═════ Available data ═════
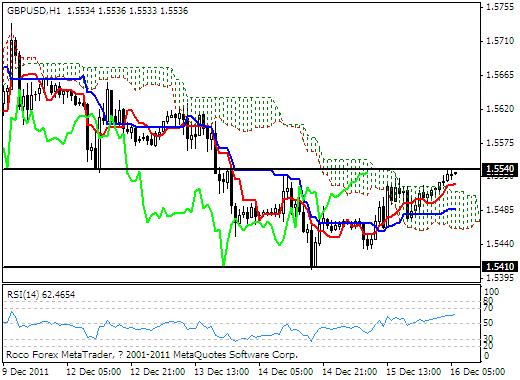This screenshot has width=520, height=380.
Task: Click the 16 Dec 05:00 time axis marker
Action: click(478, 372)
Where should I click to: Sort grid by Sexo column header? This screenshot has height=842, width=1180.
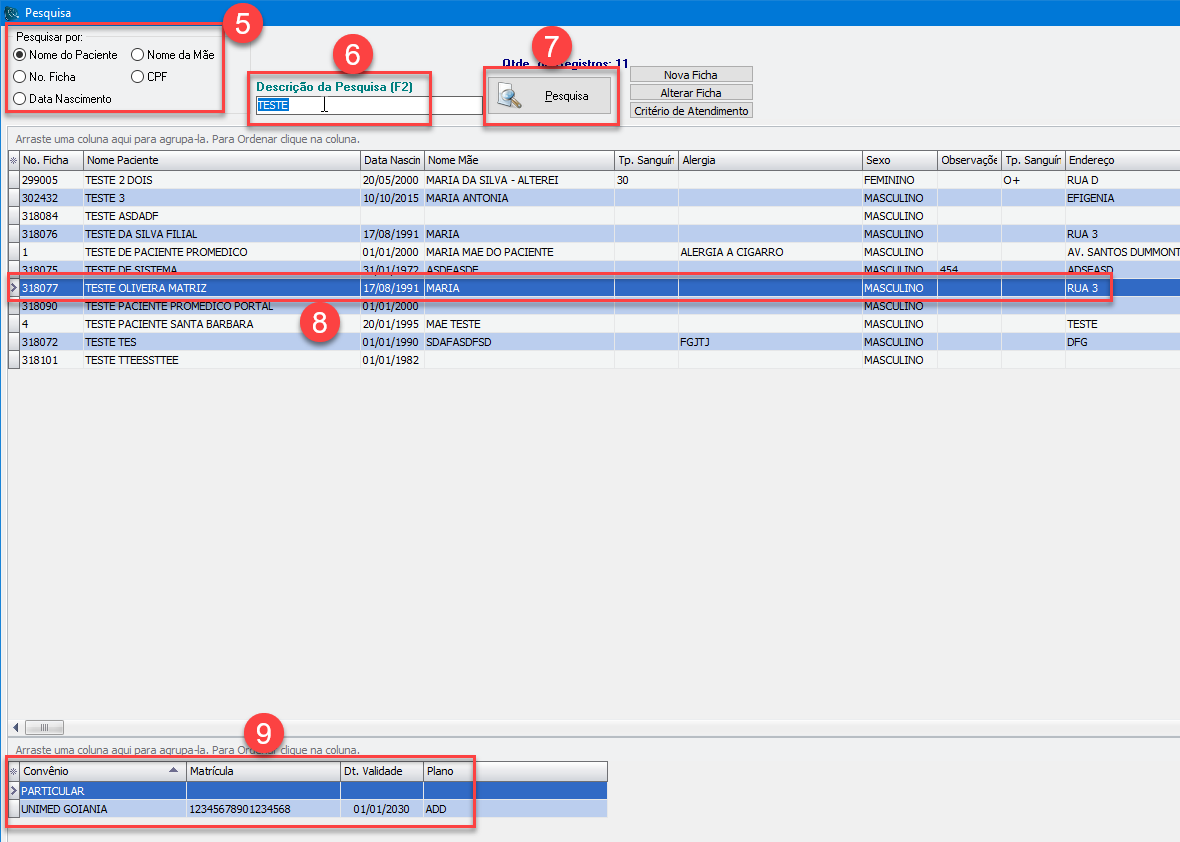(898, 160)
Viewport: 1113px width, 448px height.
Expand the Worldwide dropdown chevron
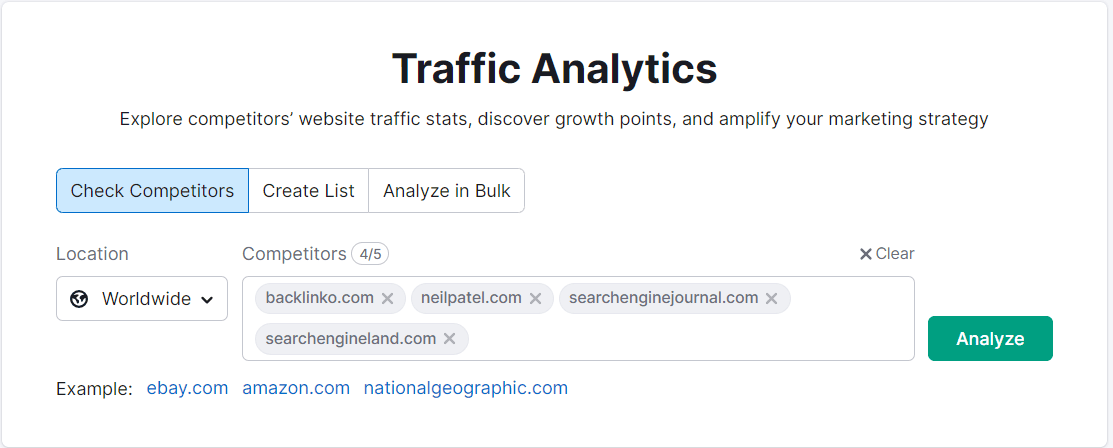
═════
§ **Instructions to follow**
Please write out the lines above, beginning at the line with "Where should I" and ending at the last line of the records, exactly as they appear and without pictures.

§ **Your response**
Where should I click to: Sort grid by Sexo column header? This screenshot has height=842, width=1180.
(898, 160)
Viewport: 1113px width, 448px height.
Expand the Worldwide dropdown chevron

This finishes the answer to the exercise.